# WHAT YOU HAVE TO DO
The full listing should be set down again without a single alteration.
**** SUPPLIED MATERIAL
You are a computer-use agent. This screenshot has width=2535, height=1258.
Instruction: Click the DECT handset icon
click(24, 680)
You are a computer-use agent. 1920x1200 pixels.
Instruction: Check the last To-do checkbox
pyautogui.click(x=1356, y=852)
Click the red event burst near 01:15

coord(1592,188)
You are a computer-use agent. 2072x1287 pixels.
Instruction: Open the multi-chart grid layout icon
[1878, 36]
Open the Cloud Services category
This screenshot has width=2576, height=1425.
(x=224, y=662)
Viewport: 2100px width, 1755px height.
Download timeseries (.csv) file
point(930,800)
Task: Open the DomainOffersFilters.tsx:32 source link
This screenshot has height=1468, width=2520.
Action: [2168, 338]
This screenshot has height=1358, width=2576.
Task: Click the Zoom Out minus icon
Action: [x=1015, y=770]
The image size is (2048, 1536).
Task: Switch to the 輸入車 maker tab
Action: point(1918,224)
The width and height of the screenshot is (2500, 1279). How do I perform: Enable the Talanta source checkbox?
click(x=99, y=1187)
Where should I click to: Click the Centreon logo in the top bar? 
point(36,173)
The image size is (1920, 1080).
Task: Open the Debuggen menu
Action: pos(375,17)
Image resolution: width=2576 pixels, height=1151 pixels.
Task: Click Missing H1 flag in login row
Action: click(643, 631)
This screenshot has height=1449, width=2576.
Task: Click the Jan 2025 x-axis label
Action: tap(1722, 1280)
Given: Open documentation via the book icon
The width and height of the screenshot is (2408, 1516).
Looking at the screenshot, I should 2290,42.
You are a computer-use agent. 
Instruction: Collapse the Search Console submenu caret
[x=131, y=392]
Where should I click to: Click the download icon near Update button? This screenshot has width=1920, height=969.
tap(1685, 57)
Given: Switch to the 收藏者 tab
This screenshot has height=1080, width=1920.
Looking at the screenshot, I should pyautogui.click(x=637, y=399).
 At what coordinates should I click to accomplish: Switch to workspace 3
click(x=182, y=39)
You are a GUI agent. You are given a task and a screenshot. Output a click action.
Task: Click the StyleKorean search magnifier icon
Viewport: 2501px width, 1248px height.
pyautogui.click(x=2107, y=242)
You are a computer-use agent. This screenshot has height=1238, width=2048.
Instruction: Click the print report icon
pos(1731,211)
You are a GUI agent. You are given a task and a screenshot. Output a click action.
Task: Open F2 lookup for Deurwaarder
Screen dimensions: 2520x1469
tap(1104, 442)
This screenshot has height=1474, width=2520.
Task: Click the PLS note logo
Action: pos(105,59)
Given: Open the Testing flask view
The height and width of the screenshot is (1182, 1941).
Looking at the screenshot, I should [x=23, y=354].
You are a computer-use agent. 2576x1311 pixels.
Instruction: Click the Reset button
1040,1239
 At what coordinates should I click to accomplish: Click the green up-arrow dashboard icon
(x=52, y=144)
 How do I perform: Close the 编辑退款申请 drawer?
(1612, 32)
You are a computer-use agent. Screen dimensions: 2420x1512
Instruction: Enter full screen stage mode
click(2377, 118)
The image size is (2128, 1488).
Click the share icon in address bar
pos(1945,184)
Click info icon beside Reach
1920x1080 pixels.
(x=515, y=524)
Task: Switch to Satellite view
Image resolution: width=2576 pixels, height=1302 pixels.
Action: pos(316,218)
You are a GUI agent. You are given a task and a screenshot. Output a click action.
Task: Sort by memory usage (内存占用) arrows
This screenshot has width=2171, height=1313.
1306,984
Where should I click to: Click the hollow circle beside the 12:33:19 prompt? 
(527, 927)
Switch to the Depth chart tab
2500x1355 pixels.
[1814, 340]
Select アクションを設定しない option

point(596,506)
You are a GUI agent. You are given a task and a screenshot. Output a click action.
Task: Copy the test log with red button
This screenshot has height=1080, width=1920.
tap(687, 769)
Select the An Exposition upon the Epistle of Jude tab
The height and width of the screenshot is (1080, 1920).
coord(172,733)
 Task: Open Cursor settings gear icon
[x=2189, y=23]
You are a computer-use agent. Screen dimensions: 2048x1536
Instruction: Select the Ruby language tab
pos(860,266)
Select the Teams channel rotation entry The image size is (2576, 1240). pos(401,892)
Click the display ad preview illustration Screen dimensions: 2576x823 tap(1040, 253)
********
# RESPONSE AREA
You are a computer-use agent. This screenshot has width=2535, height=1258.
Instruction: Click the DECT handset icon
click(24, 680)
You are a computer-use agent. 1920x1200 pixels.
Instruction: Check the last To-do checkbox
pyautogui.click(x=1356, y=852)
Click the red event burst near 01:15

coord(1592,188)
You are a computer-use agent. 2072x1287 pixels.
Instruction: Open the multi-chart grid layout icon
[1878, 36]
Open the Cloud Services category
This screenshot has width=2576, height=1425.
(x=224, y=662)
Viewport: 2100px width, 1755px height.
Download timeseries (.csv) file
point(930,800)
Task: Open the DomainOffersFilters.tsx:32 source link
This screenshot has height=1468, width=2520.
Action: [2168, 338]
This screenshot has height=1358, width=2576.
Task: Click the Zoom Out minus icon
Action: [x=1015, y=770]
The image size is (2048, 1536).
Task: Switch to the 輸入車 maker tab
Action: point(1918,224)
The width and height of the screenshot is (2500, 1279). How do I perform: Enable the Talanta source checkbox?
click(x=99, y=1187)
Where should I click to: Click the Centreon logo in the top bar? 
point(36,173)
The image size is (1920, 1080).
Task: Open the Debuggen menu
Action: pos(375,17)
Image resolution: width=2576 pixels, height=1151 pixels.
Task: Click Missing H1 flag in login row
Action: click(643, 631)
This screenshot has height=1449, width=2576.
Task: Click the Jan 2025 x-axis label
Action: tap(1722, 1280)
Given: Open documentation via the book icon
The width and height of the screenshot is (2408, 1516).
Looking at the screenshot, I should 2290,42.
You are a computer-use agent. 
Instruction: Collapse the Search Console submenu caret
[x=131, y=392]
Where should I click to: Click the download icon near Update button? This screenshot has width=1920, height=969.
tap(1685, 57)
Given: Switch to the 收藏者 tab
This screenshot has height=1080, width=1920.
Looking at the screenshot, I should pyautogui.click(x=637, y=399).
 At what coordinates should I click to accomplish: Switch to workspace 3
click(x=182, y=39)
You are a GUI agent. You are given a task and a screenshot. Output a click action.
Task: Click the StyleKorean search magnifier icon
Viewport: 2501px width, 1248px height.
pyautogui.click(x=2107, y=242)
You are a computer-use agent. This screenshot has height=1238, width=2048.
Instruction: Click the print report icon
pos(1731,211)
You are a GUI agent. You are given a task and a screenshot. Output a click action.
Task: Open F2 lookup for Deurwaarder
Screen dimensions: 2520x1469
tap(1104, 442)
This screenshot has height=1474, width=2520.
Task: Click the PLS note logo
Action: pos(105,59)
Given: Open the Testing flask view
The height and width of the screenshot is (1182, 1941).
Looking at the screenshot, I should [x=23, y=354].
You are a computer-use agent. 2576x1311 pixels.
Instruction: Click the Reset button
1040,1239
 At what coordinates should I click to accomplish: Click the green up-arrow dashboard icon
(x=52, y=144)
 How do I perform: Close the 编辑退款申请 drawer?
(1612, 32)
You are a computer-use agent. Screen dimensions: 2420x1512
Instruction: Enter full screen stage mode
click(2377, 118)
The image size is (2128, 1488).
Click the share icon in address bar
pos(1945,184)
Click info icon beside Reach
1920x1080 pixels.
(x=515, y=524)
Task: Switch to Satellite view
Image resolution: width=2576 pixels, height=1302 pixels.
Action: pos(316,218)
You are a GUI agent. You are given a task and a screenshot. Output a click action.
Task: Sort by memory usage (内存占用) arrows
This screenshot has width=2171, height=1313.
1306,984
Where should I click to: Click the hollow circle beside the 12:33:19 prompt? 
(527, 927)
Switch to the Depth chart tab
2500x1355 pixels.
[1814, 340]
Select アクションを設定しない option

point(596,506)
You are a GUI agent. You are given a task and a screenshot. Output a click action.
Task: Copy the test log with red button
This screenshot has height=1080, width=1920.
tap(687, 769)
Select the An Exposition upon the Epistle of Jude tab
The height and width of the screenshot is (1080, 1920).
coord(172,733)
 Task: Open Cursor settings gear icon
[x=2189, y=23]
You are a computer-use agent. Screen dimensions: 2048x1536
Instruction: Select the Ruby language tab
pos(860,266)
Select the Teams channel rotation entry The image size is (2576, 1240). pos(401,892)
Click the display ad preview illustration Screen dimensions: 2576x823 tap(1040, 253)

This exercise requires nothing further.